Em meio à guerra, o país sofre com bloqueios comerciais impostos pelos sunitas, que impedem que ajuda humanitária e itens básicos, como comida, gás de cozinha e medicamentos, cheguem a 70% da população iemenita.

Os anos de conflito não só provocaram uma escassez aguda de alimentos como destruíram o sistema de saúde do país, dificultando o combate a uma grave epidemia de cólera. Em dezembro, o número de casos suspeitos da doença alcançou 1 milhão.

Como a guerra começou

Essa guerra tem suas raízes no fracasso de uma transição política que supostamente traria estabilidade ao Iêmen após uma revolta na sequência da Primavera Árabe, em 2011, que forçou a saída do poder do ex-presidente Ali Abdullah Saleh após 33 anos – ele acabaria sendo morto em dezembro, acusado de traição.

Na época, ele passou o comando do país para o seu então vice, Abd-Rabbu Mansour Hadi, que enfrentou uma variedade de problemas, incluindo ataques da al-Qaeda, a ação de um movimento separatista no sul, a resistência de muitos militares que continuaram leais a Saleh, assim como corrupção, desemprego e insegurança alimentar.
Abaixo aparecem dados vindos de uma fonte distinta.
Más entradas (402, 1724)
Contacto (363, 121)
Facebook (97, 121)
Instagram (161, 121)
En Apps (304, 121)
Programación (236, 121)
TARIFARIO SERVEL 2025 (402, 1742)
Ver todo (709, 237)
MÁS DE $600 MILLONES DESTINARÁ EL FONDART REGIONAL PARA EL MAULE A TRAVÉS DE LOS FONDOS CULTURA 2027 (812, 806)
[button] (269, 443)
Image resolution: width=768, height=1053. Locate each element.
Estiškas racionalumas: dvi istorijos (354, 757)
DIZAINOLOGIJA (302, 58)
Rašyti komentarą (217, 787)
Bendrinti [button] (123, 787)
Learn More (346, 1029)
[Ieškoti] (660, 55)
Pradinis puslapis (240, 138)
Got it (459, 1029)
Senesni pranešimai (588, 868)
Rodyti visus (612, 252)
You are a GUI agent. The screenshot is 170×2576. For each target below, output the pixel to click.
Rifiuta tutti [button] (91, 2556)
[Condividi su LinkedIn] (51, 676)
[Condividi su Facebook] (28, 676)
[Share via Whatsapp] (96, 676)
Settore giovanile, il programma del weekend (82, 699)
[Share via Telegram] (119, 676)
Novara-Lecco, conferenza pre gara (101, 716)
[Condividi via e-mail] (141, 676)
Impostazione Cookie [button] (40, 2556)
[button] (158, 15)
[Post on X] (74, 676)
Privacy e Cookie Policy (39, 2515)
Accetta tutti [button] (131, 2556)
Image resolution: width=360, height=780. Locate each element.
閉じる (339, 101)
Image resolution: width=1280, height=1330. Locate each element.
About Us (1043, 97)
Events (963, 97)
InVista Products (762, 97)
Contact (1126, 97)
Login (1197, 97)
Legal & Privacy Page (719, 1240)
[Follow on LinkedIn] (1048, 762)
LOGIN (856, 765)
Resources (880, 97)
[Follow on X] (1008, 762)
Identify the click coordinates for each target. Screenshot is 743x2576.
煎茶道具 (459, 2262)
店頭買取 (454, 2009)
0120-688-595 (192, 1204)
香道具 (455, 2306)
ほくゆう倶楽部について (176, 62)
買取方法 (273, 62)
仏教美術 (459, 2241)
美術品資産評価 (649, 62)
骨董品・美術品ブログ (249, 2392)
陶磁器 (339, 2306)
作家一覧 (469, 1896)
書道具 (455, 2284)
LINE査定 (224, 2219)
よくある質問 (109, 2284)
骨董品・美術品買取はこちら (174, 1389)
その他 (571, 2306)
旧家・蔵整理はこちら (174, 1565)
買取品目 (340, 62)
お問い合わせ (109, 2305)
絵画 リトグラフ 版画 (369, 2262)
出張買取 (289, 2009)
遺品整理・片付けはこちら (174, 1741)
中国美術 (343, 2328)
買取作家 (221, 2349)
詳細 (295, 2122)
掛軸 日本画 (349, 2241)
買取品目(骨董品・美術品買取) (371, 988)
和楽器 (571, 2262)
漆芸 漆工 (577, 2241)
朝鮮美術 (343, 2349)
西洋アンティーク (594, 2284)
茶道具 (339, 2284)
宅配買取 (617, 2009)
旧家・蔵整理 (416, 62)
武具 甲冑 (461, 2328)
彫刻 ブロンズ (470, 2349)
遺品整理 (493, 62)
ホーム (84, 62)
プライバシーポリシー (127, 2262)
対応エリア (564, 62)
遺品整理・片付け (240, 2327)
O movimento huti, que segue uma corrente do islã xiita chamada zaidismo e havia travado uma série de batalhas contra Saleh na década anterior, tirou proveito da fraqueza do novo presidente e assumiu o controle da província de Saada, no nordeste do país.

Desiludidos com a transição, muitos iemenitas – incluindo os sunitas – apoiaram os hutis e, em setembro de 2014, eles entraram na capital, Sanaa, montando acampamentos nas ruas e bloqueando as vias.

Em janeiro de 2015, eles cercaram o palácio presidencial e colocaram o presidente Hadi e seu gabinete em prisão domiciliar. Ele conseguiu fugir para a cidade de Áden no mês seguinte.

Os hutis tentaram então tomar o controle do país inteiro, e Hadi teve que deixar o Iêmen.

Alarmados com o crescimento de um grupo que eles acreditavam ser apoiado militarmente pelo poder xiita do Irã, a Arábia Saudita e outros oito Estados sunitas árabes começaram uma série de ataques aéreos para restaurar o governo de Hadi.

Essa coalizão recebeu apoio logístico e de inteligência dos Estados Unidos, do Reino Unido e da França.

Mas, passados três anos de conflito, a guerra continua em curso e nenhum dos lados parece disposto a ceder.

A ONU tentou por três vezes, sem sucesso, negociar um acordo de paz.